Where Did Education Fail Us?

In my final reflection for the semester of my doctoral studies (don’t ask me how it’s going), I considered what it meant to get an education. Over and again in this space, I’ve considered how there’s a big difference between schooling and education. Schooling is a set of processes characterized by the desire to show students a given set of ideas and materials. Education is the learning that this process is supposed to produce. But, as is the axiom, just because someone is teaching doesn’t mean another person is learning and, what’s more, just because someone is learning doesn’t mean they’re in a place where schooling is happening.





But it also begs the more onerous question: where did education fail us?





As human beings, we’re naturally curious. From birth, we soak in a plethora of sensory information about ourselves, other people, and our surroundings.
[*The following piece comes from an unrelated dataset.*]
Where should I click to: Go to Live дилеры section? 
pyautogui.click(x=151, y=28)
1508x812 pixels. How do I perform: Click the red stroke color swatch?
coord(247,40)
For many of us, schooling serves as a deterrent to that rendition of education because we’re introduced to what society means by education: a set of explicit and implied knowledges this society wishes to impart through multiple methods to its youngest children. But, if education starts as a process of discovery and curiosity and constricts to an ever-narrowing list of items so the student can participate on multiple levels of society, then what did this schooling do to get this country – and the world – like this?





Specifically, where did education fail us?





Anti-intellectualism may not be enough to fully describe the breadth of our world’s problems. In this country, the line of thinking asks us to believe in systems – public, private, charter, whatever – that ultimately calcify the inequity our country professes to want to eradicate. Too many people take these processes for granted and, rather than fight for better, they push for an individualist narrative, relieving themselves and society from addressing the problem more directly. Schooling serves as a scale for capital, too, where inequity must persist to justify the impulses of parents who wish their child don’t just have better than them, but better than the others as well. Our society couldn’t possibly provide a great education to every child because then some couldn’t bear justifying thousands of dollars for the perceived difference.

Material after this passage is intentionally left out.